Banyak sekali penduduk yang hidup disana. Meskipun masih terlihat kuno jika
dibandingkan dengan masa dimana sebenarnya aku hidup. Banyak sekali penjual di
kota ini. Salah satu yang kami kunjungi yaitu Merchant Kelly. Dia tampak sangat
anggun. Aku harap kami menemukan barang yang kami butuhkan disini. “ Selamat
datang. Ada yang bisa saya bantu?”, tanya merchant itu. “ Aku ingin mencari
tongkat sihir dan bola kristal untuk anak ini. Apa kau menjualnya?”, jawabku .

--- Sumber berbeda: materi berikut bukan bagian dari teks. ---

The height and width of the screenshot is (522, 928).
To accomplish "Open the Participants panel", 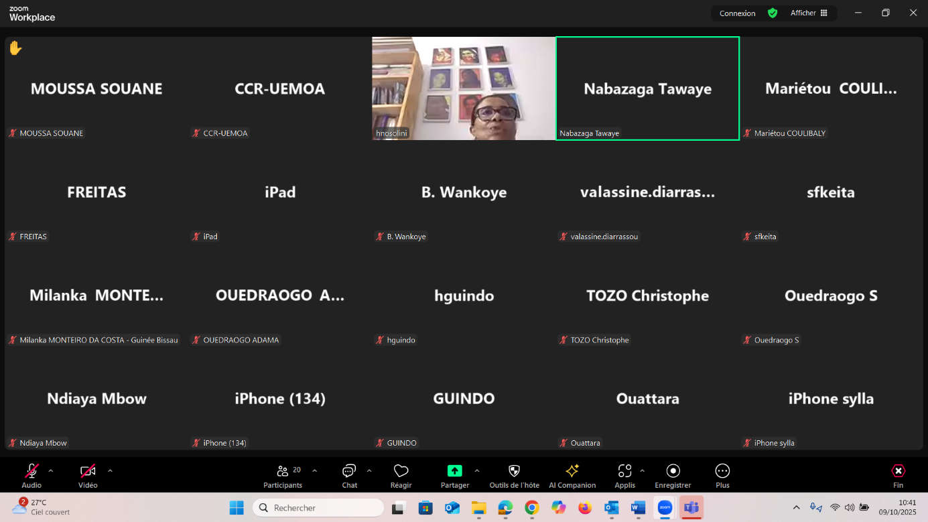I will pos(283,476).
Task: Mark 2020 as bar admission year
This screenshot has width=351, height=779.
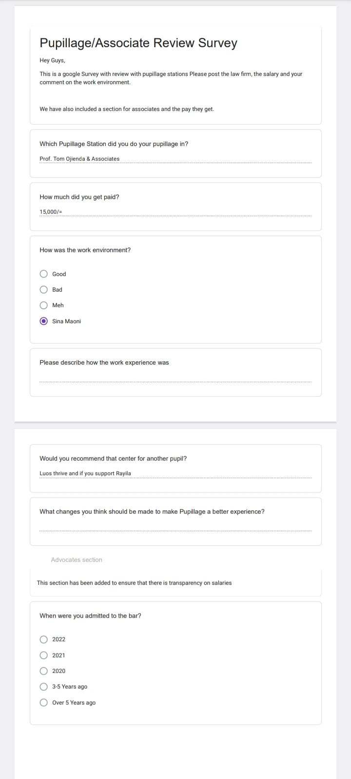Action: pyautogui.click(x=44, y=671)
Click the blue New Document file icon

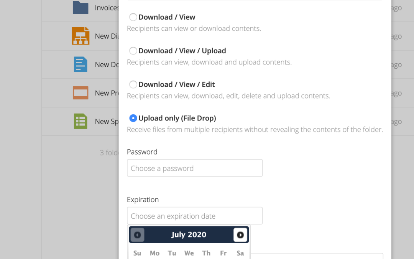click(81, 64)
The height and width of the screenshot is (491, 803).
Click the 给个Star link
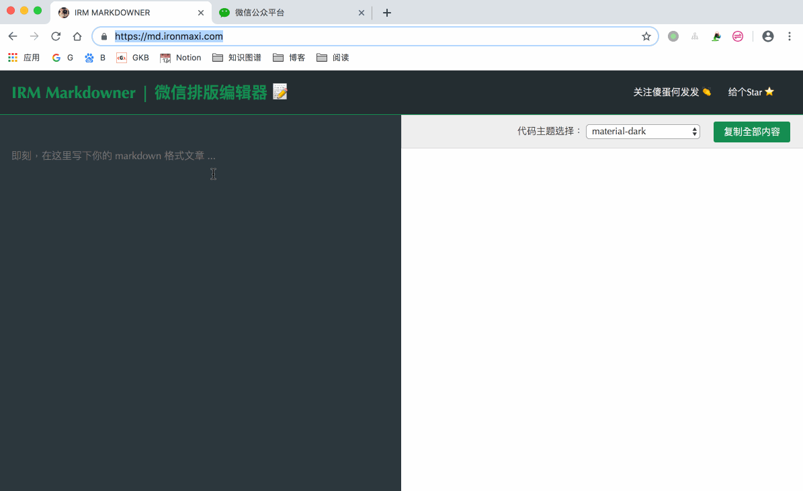tap(751, 92)
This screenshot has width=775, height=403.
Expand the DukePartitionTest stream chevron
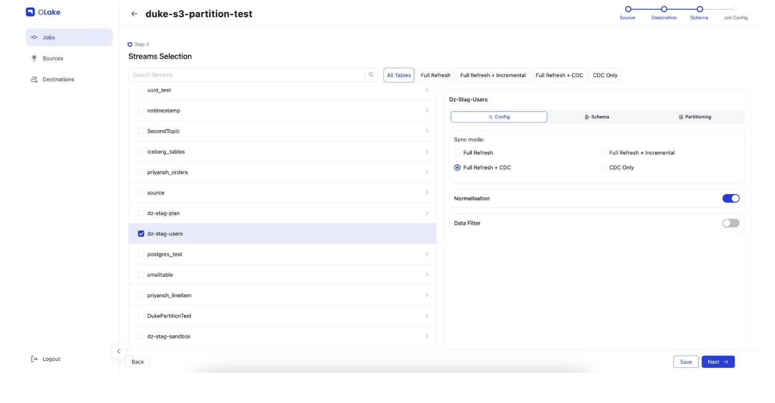pyautogui.click(x=427, y=316)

“ Maaf, aku hanya menjual kebutuhan sehari-hari. Kalau kau mencari senjata
lebih baik kau menemui Merchant Deaween. Ia menjual senjata yang kau cari.” . “
Oh begitu. Bisa kau tunjukan dimana tempat Merchant Deaween berjualan?” . “
Tepat didepan gerbang menuju istana.” . “ Terimakasih” . Kami semua pergi
mencari Merchant yang bernama Merchant Deaween itu kecuali satu anak kecil yang
bersama kami. Ia masih tetap disana saat kami mulai melangkahkan kaki
meninggalkan Merchant Kelly. “ Pai apel ini terlihat berbeda.”, tanya versi
kecilku dengan polos. “ Itu adalah pai apel emas, orang yang memakannya akan
terlihat cantik. Tentu saja harganya tidak murah.” . “ Ehem... kita harus
pergi.”, kataku. “ Belikan aku pai apel itu.”, ia memohon padaku. Aku tidak
bisa menolaknya karena ekspresinya itu akan membuatmu merasa bersalah jika kau
tidak menurutinya. “ Berapa harga pai apel itu?”, tanyaku pada Kerchant Kelly.

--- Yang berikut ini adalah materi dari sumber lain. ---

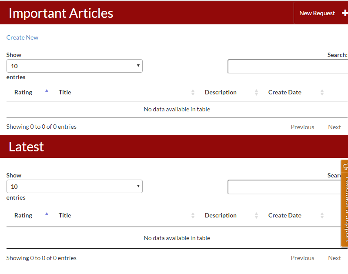Click the Create New link
Screen dimensions: 348x274
click(x=22, y=37)
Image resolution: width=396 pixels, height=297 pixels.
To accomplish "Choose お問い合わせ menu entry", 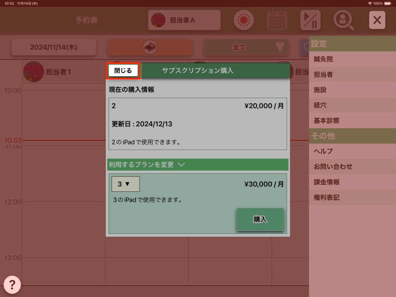I will click(x=333, y=167).
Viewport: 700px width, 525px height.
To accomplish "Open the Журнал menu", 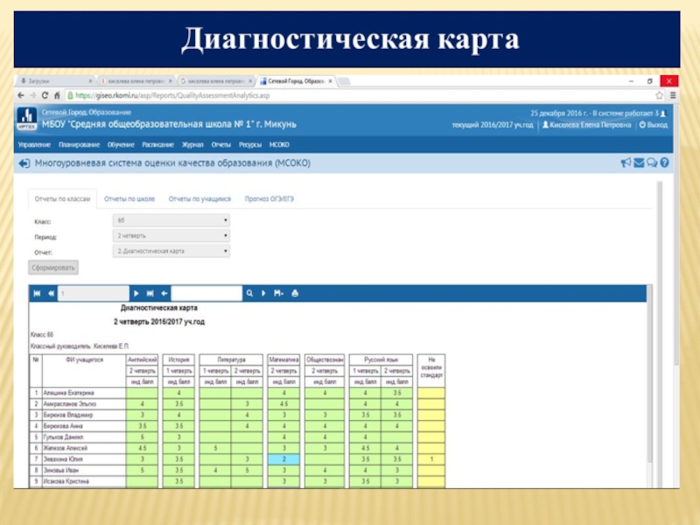I will pyautogui.click(x=193, y=144).
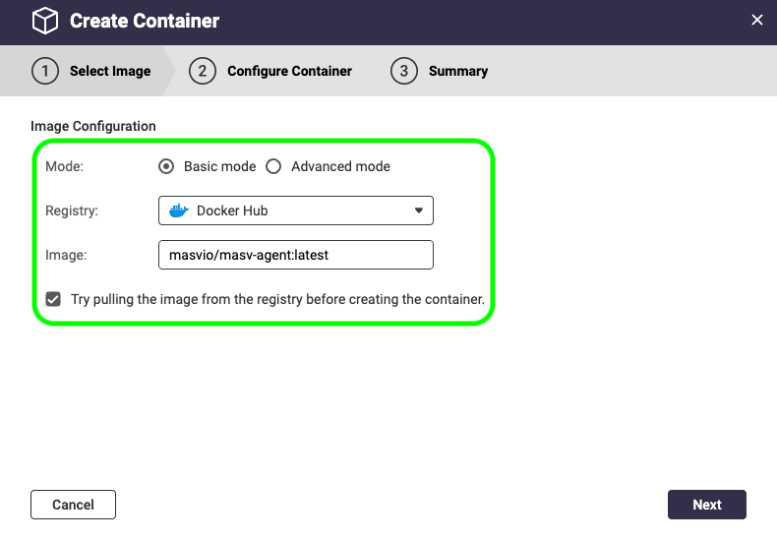Close the Create Container dialog

756,20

“ 100.000 gold.”, jawabnya singkat. “ Apa? Mana ada harga pai apel semahal itu?
apa kau bercanda?” . “ Tentu saja tidak. Pai apel ini terbuat dari apel emas.

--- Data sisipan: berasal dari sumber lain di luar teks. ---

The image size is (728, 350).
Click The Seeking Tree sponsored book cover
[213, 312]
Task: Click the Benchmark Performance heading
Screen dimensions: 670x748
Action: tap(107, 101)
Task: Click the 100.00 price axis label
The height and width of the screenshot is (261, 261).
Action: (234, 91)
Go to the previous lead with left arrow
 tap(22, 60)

Adiku langsung terlihat cantik setelah memakannya.” . “ Mana mungkin ada apel
emas seperti yang kau katakan.” . Cintia menyentuh pundaku, memberi isyarat
untuk menyerahkan urusan ini padanya. “ Aku pernah membaca tentang apel emas,
tetapi semuanya hanya legenda, tidak mungkin ada orang terlihat cantik dalam
sekejap hanya karena memakan pai apel emas itu.”, kata Cintia. Dia benar-benar
terlihat meyakinkan. Padahal khasiat apel emas itu benar-benar nyata. Meski aku
hanya membacanya dibuku. “ Ta..tapi adikku benar-benar memakannya.”, Merchant
Kelly mulai terpengaruh dengan kata-kata Cintia. “ Mungkin sejak awal adikmu
memang sudah cantik. Bukan karen dia memakan pai apel itu.” . “ I..itu tidak
mungkin.” . “ Kalau kau menjualnya dengan harga mahal, pai itu tidak akan laku
terjual dan akan membusuk. Tentu saja kau akan rugi. Bagaimana jika kami
membelinya. Tetapi dengan harga pai apel pada umumnya?”, sedikit lagi berhasil.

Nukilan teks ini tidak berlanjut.